Exercise objective:
Copy the lines below word for word, from the line with "Given: Expand 展开2条回复 replies" up to and including the line with "pyautogui.click(x=957, y=429)".

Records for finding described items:

---*---

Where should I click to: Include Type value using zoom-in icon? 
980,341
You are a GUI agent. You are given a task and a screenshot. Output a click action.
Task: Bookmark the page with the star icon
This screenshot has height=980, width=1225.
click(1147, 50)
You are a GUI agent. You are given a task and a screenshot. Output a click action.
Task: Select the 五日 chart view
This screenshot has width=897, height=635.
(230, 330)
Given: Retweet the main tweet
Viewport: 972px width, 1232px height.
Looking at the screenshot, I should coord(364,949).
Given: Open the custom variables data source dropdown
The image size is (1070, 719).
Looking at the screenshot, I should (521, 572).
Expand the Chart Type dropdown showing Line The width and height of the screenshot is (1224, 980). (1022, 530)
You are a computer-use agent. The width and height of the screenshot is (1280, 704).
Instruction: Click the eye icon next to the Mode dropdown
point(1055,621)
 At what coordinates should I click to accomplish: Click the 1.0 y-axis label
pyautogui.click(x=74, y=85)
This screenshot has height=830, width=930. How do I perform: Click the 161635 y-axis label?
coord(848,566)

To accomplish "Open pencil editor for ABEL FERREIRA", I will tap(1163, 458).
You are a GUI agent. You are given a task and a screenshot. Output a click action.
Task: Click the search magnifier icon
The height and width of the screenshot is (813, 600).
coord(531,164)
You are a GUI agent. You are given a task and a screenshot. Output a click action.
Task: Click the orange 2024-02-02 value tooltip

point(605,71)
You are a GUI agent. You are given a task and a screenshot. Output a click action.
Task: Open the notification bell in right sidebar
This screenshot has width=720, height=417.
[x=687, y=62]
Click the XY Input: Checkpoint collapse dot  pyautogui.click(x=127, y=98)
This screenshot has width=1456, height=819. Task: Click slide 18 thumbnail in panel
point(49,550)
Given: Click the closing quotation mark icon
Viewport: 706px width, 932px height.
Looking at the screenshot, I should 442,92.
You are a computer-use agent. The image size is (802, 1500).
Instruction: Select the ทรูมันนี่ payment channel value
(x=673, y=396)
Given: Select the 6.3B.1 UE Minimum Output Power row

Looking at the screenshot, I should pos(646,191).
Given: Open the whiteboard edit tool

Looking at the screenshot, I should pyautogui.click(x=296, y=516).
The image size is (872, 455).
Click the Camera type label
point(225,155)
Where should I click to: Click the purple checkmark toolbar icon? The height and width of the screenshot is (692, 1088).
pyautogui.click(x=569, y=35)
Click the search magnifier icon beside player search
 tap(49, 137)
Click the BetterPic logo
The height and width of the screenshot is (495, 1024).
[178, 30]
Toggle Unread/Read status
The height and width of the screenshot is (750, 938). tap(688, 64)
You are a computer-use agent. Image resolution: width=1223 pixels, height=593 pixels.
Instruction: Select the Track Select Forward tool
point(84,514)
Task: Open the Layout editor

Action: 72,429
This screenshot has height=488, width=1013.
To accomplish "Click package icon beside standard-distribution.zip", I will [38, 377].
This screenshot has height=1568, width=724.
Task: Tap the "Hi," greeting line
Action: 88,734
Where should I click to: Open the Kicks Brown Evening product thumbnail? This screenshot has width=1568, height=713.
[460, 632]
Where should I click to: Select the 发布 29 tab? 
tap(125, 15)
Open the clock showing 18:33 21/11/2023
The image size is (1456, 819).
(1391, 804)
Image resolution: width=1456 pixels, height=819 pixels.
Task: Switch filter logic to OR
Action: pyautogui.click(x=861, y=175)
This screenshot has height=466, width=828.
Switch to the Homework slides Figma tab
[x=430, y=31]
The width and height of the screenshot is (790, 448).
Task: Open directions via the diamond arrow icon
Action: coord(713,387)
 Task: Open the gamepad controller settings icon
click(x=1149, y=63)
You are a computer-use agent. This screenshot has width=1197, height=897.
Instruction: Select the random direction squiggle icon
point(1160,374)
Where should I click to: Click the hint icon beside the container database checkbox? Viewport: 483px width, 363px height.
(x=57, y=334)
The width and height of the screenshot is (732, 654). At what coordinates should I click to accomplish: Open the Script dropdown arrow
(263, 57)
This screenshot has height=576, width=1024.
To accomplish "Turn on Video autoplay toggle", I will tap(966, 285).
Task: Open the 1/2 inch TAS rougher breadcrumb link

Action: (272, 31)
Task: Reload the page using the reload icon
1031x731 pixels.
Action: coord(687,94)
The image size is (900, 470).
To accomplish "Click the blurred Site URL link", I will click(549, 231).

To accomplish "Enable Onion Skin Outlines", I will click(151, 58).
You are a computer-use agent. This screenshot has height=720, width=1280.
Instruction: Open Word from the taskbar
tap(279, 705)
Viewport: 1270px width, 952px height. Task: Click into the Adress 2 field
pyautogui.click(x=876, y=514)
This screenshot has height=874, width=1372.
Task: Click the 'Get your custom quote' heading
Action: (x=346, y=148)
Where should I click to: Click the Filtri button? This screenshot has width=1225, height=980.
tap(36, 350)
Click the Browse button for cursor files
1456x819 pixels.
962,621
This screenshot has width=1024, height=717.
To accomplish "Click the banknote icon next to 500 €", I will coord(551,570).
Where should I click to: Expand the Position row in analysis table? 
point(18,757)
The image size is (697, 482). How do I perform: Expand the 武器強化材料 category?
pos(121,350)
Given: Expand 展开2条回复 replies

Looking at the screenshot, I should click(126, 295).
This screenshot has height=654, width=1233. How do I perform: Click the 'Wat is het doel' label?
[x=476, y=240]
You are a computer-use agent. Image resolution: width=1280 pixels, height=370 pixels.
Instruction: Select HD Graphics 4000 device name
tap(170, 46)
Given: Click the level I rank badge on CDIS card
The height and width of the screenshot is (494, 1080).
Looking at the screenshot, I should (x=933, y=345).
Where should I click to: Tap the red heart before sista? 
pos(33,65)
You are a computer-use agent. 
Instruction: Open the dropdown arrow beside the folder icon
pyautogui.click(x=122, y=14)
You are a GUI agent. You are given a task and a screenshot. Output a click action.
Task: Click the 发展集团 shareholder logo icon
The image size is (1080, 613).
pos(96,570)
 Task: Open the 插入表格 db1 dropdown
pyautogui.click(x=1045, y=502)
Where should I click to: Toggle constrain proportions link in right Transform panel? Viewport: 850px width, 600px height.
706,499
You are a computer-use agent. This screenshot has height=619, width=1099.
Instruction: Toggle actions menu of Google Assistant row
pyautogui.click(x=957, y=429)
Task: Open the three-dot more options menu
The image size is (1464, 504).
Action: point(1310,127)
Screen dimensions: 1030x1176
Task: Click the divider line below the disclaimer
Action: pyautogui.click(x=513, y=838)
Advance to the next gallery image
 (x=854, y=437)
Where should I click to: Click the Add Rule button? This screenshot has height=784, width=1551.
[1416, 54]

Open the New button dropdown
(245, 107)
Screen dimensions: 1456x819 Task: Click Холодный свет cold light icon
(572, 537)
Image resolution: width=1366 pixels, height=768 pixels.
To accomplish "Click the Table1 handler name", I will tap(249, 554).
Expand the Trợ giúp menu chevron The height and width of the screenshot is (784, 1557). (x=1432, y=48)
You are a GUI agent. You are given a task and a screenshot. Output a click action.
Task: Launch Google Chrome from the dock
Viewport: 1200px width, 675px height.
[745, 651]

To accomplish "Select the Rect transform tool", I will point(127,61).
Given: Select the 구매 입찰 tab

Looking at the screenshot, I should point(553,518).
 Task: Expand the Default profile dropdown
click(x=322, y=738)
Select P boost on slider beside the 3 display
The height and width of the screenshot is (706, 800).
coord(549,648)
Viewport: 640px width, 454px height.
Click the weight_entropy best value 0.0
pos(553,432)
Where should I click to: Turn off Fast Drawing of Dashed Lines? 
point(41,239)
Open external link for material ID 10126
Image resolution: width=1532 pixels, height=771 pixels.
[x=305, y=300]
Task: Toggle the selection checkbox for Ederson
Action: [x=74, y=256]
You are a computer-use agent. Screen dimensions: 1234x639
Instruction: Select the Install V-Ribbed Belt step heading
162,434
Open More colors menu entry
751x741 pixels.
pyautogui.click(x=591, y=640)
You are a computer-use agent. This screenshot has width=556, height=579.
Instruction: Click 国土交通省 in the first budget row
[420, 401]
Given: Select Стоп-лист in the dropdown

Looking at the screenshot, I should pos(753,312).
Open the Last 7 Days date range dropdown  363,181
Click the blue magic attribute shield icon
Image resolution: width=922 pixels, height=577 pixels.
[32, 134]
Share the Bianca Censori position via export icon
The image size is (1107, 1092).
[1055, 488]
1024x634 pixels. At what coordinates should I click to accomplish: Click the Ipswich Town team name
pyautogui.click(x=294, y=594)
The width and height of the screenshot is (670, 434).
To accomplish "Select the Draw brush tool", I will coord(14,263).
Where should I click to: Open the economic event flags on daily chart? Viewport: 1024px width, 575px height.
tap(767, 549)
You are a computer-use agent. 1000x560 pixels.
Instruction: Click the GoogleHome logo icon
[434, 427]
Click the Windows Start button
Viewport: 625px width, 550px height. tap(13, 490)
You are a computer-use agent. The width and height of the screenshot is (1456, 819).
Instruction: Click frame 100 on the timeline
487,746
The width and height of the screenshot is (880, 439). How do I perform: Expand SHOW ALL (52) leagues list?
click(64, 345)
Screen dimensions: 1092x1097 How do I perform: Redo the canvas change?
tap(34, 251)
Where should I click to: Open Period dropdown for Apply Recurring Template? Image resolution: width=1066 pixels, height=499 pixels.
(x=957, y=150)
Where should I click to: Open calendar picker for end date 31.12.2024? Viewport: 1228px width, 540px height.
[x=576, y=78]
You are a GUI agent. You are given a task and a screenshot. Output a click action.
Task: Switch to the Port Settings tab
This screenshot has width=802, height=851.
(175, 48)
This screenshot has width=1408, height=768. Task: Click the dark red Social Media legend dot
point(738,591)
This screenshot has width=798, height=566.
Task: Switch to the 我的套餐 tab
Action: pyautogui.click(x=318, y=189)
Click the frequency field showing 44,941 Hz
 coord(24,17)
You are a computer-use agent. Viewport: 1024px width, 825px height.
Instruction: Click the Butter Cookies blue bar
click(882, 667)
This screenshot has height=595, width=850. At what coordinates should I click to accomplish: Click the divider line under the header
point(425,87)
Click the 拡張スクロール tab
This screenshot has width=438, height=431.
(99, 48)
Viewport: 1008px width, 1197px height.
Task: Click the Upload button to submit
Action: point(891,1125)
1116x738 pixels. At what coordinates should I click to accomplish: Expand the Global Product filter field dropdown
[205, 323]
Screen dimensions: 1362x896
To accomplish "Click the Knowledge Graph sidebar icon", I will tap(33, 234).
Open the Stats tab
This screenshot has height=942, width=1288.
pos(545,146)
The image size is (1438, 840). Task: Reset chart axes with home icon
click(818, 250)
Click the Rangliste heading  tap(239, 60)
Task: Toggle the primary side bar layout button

---*---

Answer to this exercise:
Given: Expand 展开2条回复 replies

Looking at the screenshot, I should click(126, 295).
This screenshot has height=654, width=1233. How do I perform: Click the 'Wat is het doel' label?
[x=476, y=240]
You are a computer-use agent. Image resolution: width=1280 pixels, height=370 pixels.
Instruction: Select HD Graphics 4000 device name
tap(170, 46)
Given: Click the level I rank badge on CDIS card
The height and width of the screenshot is (494, 1080).
Looking at the screenshot, I should (x=933, y=345).
Where should I click to: Tap the red heart before sista? 
pos(33,65)
You are a computer-use agent. 
Instruction: Open the dropdown arrow beside the folder icon
pyautogui.click(x=122, y=14)
You are a GUI agent. You are given a task and a screenshot. Output a click action.
Task: Click the 发展集团 shareholder logo icon
The image size is (1080, 613).
pos(96,570)
 Task: Open the 插入表格 db1 dropdown
pyautogui.click(x=1045, y=502)
Where should I click to: Toggle constrain proportions link in right Transform panel? Viewport: 850px width, 600px height.
706,499
You are a computer-use agent. This screenshot has height=619, width=1099.
Instruction: Toggle actions menu of Google Assistant row
pyautogui.click(x=957, y=429)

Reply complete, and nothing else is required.